By 2006, Turkish economists estimated that this infusion of Islamist cash into the
Turkish economy could be between $6 billion and $12 billion. Some Turkish
intelligence officials privately suggest that the nation of Qatar is currently
the source of most subsidies for the AKP and its projects.
From a Saudi perspective, the investment has paid
dividends. Turkey today is not the secular, Western stalwart that presidents
from Eisenhower to Clinton embraced. Rather, it is a state where Islamic mores
are given increasing prominence, and where fealty to the Islamic world trumps
NATO security. Indeed, while President Obama continues to praise Turkey as an
important NATO ally, almost as many Turks may be fighting in Afghanistan
against U.S. forces as part of the Taifetul Mansura group as are supporting the
International Security Assistance Force.
Turkey has changed irreversibly. While it once
emulated Europe and even elected a female prime minister, under Erdogan’s rule,
women are relegated to minor ministries and make up less than 3 percent of
senior management in the state bureaucracy. As he imposes more radical Islamist
laws, justice-ministry statistics show that the murder rate of women has
increased by 1,400 percent. No longer is Turkey a secular pillar in the Islamic
world, nor does Turkish society reflect European liberalism.

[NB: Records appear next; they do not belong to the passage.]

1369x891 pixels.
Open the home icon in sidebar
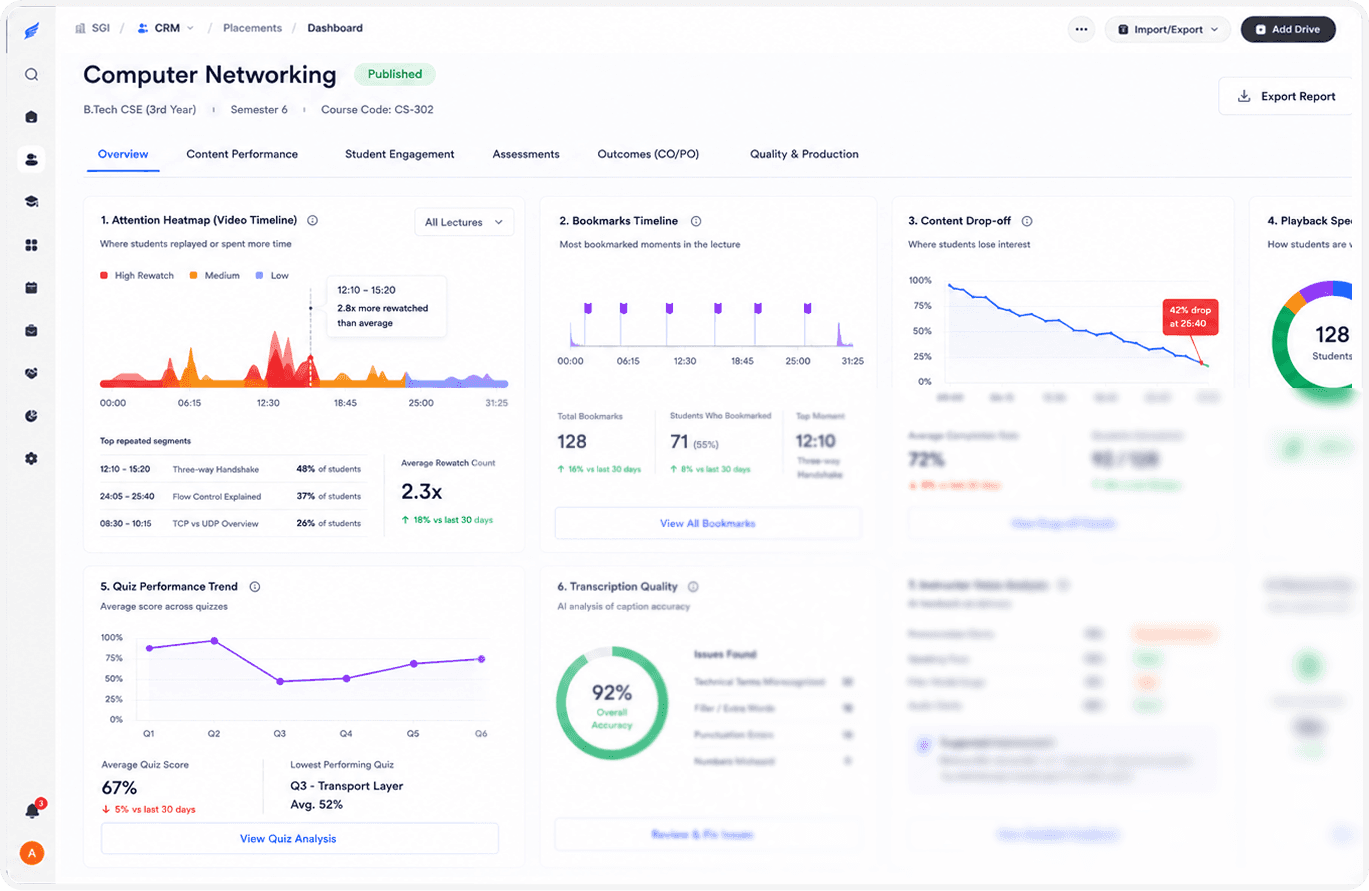[31, 116]
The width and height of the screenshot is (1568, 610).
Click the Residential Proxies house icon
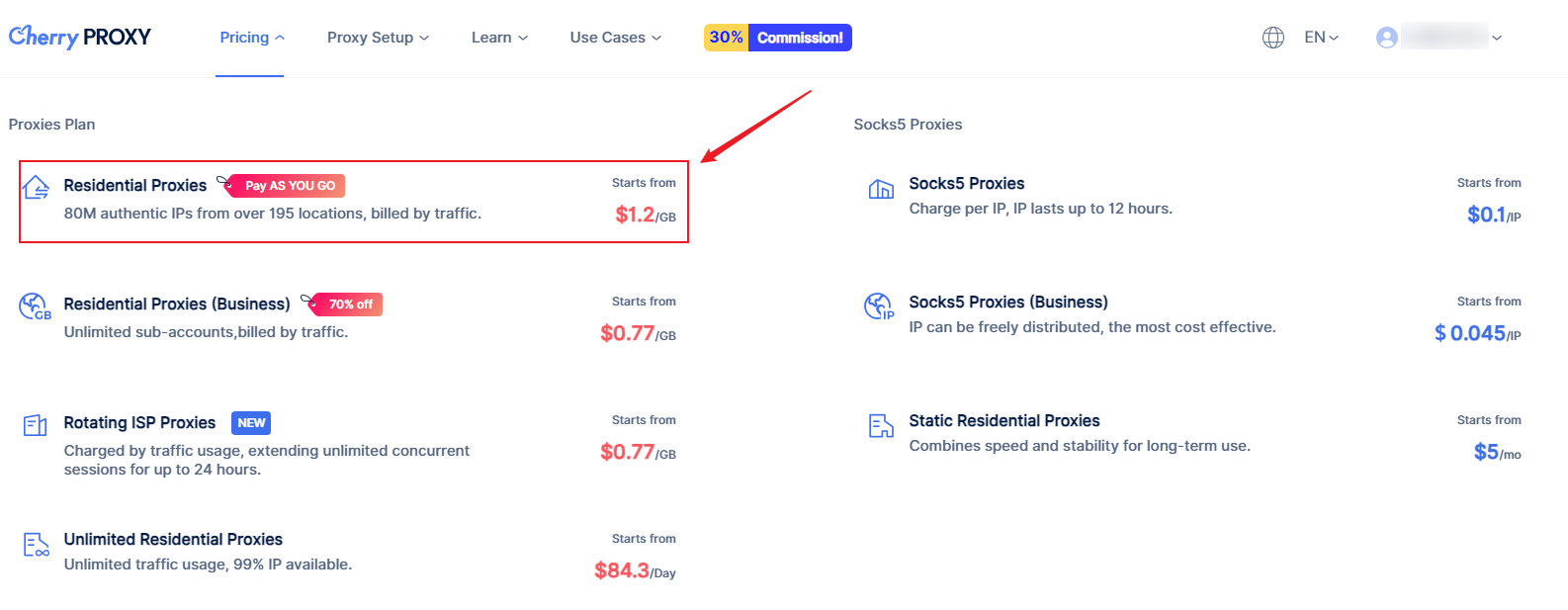[36, 187]
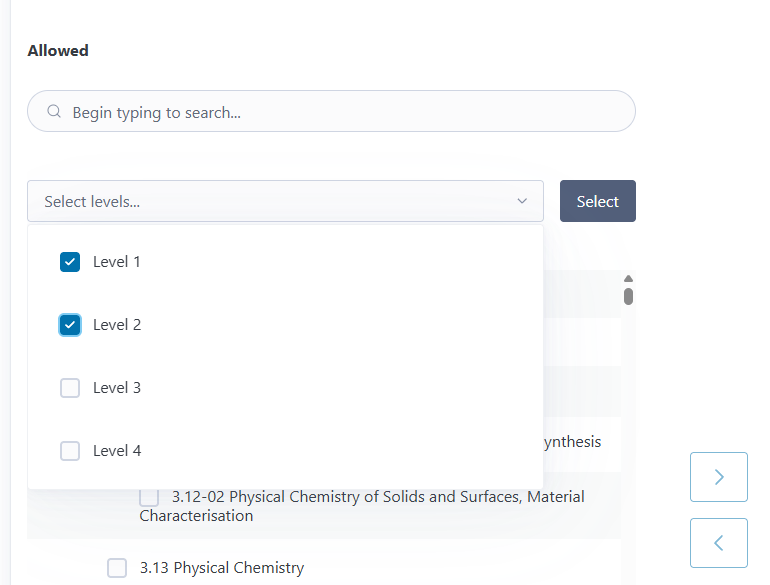This screenshot has width=770, height=585.
Task: Tick the Level 3 checkbox
Action: click(x=70, y=388)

Rather, Turkey has become a danger and a liability to
the United States. As Erdogan has consolidated control of the media, his
government has fed Turks a steady diet of anti-Americanism and religious
incitement. In the latest Pew Global Attitudes Project poll, Turkey remains the
most anti-American country surveyed, more anti-American than Pakistan, Lebanon,
and the Palestinian territories.
Turkey’s sponsorship of the Mavi Marmara and Erdogan’s
over-the-top reaction to the U.N.-appointed Palmer Committee’s mostly exculpatory
findings concerning Israel in that incident are just symptoms of Turkey’s
change, rather than the motivation for it. The real problem in Turkey cannot be
papered over by diplomats, nor should the concerns of Turkish secularists and
liberals ever again be dismissed as mere “cacophony,” as Ross Wilson, a former
U.S. ambassador to Turkey, described them five years ago.
Rather than be a partner upon which the United States
can rely, Turkey today endorses Iran’s nuclear program, supports — and may even
supply — terrorist groups such as Hamas and Hezbollah, and actively undermines
the peace process. As Erdogan approaches the end of his first decade of rule,
the question for American and European policymakers should not be whether
Turkey should join the European Union, but whether it even belongs in NATO.